The title of this bad boy is "Mama, Papa is Wounded." These are things happening in a place, right? 

 

While a comparison of artists doesn’t seem fair, Salvador Dali and Yves Tanguy were born at nearly the same time, Dali in 1904, Tanguy just four years earlier in 1900. Tanguy was a centurial child, being born on January 5th of the new Century. 

Dali ran a specific kind of surrealism that made smart people smarter and awed everyone else. Instead of looking at a Dali painting and feeling utterly lost in an alien Monument Valley, it’s easy to make out a couple figures resembling humans, or that a clock is melting. Dali shows us a melting clock, and we say, Hey, a melting clock, time is weird, I get it. You can see and believe a melting clock, but you can’t scry what these are:

 

 It is a lot of stones in a river I guess? 

It is a lot of stones in a river I guess? 

Tanguy doesn’t even throw us a clock. Even if a viewer of Dali has no familiarity with Greek mythology, the paintings still invite curiosity given their various starting points.
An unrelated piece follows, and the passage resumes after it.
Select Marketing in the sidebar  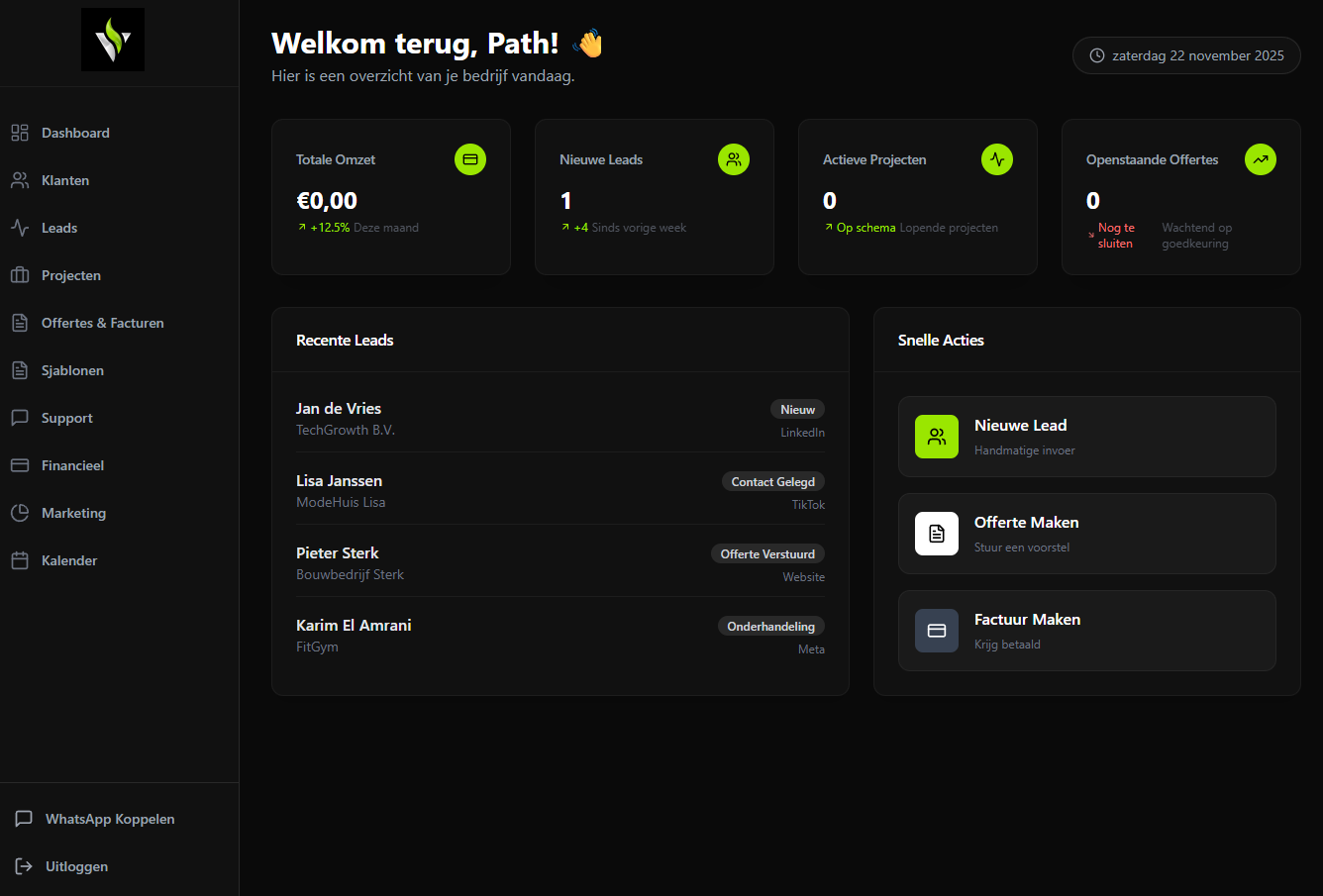tap(73, 513)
Who, or what was Narcissus? These questions can lead a contemporary, tech-enabled viewer down the hallways of a somewhat rewarding Google chase. In Dali’s day, who knows what it led to. Maybe an understanding of these paintings were only for the lucky and limited educated class, and The Metamorphosis of Narcissus (below) was just as inaccessible as any Tanguy.
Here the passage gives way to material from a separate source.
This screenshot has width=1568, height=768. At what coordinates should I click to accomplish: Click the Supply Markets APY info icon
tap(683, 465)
 Ok, Dali, right on, it's Narcissus looking at himself, then he turns into stone with ants crawling all over him. Cool, I get it. 
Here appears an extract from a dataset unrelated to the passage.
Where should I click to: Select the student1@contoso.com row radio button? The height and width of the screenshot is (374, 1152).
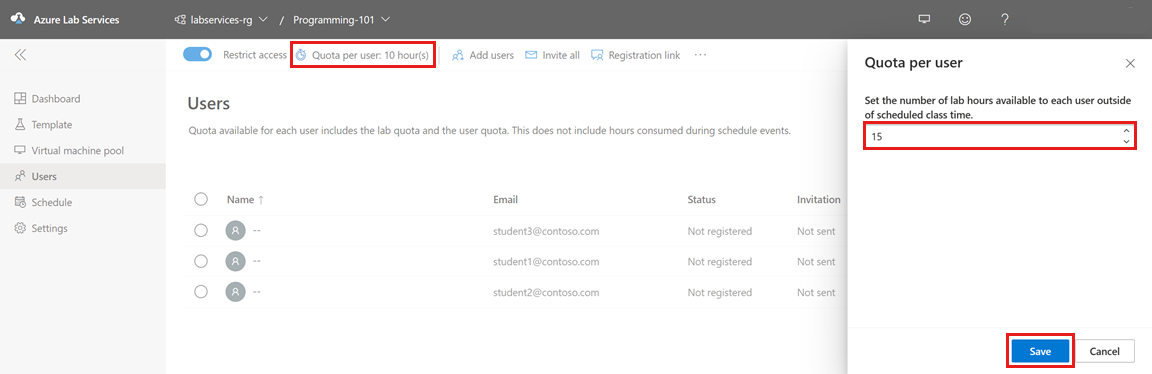pyautogui.click(x=201, y=261)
Ok, Dali, right on, it's Narcissus looking at himself, then he turns into stone with ants crawling all over him. Cool, I get it. 

A tour guide at the Dali Museum in St. Petersburg, Florida could tell you more of the nuances of each Dali painting, slowly piecing together each anecdotal easter egg until the nonsensical-seeming Dali... makes total sense.

It’s really quite exciting to fully understand any Dali painting. It's like solving a quadratic equation for the first time. Dali’s paintings involve us in a great mystery, turning us into a badass art investigator, while the paintings of Tanguy lock us out forever.

 Don't know. No clue. 

Don't know. No clue. 

Tanguy didn't seem to want understanding. He didn't want to tell a verbal story that had been told before. He wanted to say something else, but I don't know what it is. He brings us as close as possible to an impossible reality. 

 

Kay Sage was as good a surrealist painter as Tanguy, and though Tanguy and Sage were married, they were correct in never wanting their work to be shown together. Their paintings do not directly converse, at all. Sage was a bit closer to Dali's oeuvre in that she brought people/places/things into her work:

 Okay Kay Sage, I see you. 

Okay Kay Sage, I see you. 

Both Kay Sage and Yves Tanguy aren’t parodied or as referenced as much as other surrealists today, because, well, they weren’t as famous without having that Dali style of storytelling. They met, they married, Yves avoided the army, and they both wound up in the United States. In Connecticut of all places. This was probably the weirdest (worst) possible place two surrealists could be in the 20th Century.

What is remarkably sad about the Tanguy/Sage marriage was that once Tanguy died, Sage spent her life championing this work. It was through this championship of her late husband's work that Sage’s own work was forgotten, then remembered after her own death with renewed scholarship.

And, now that Surrealism as a movement is complete in its lifecycle, these two are the most transcendently pure surrealists that nobody knows about. Sage was a power surrealist who understood complex feelings and made her own stories. Tanguy was the ultimate surrealist because nothing he built started as real, but it crosses the finish line into reality. It exceeds the finish line. 

As for what 'Mama, Papa is Wounded' means, nobody will truly ever know.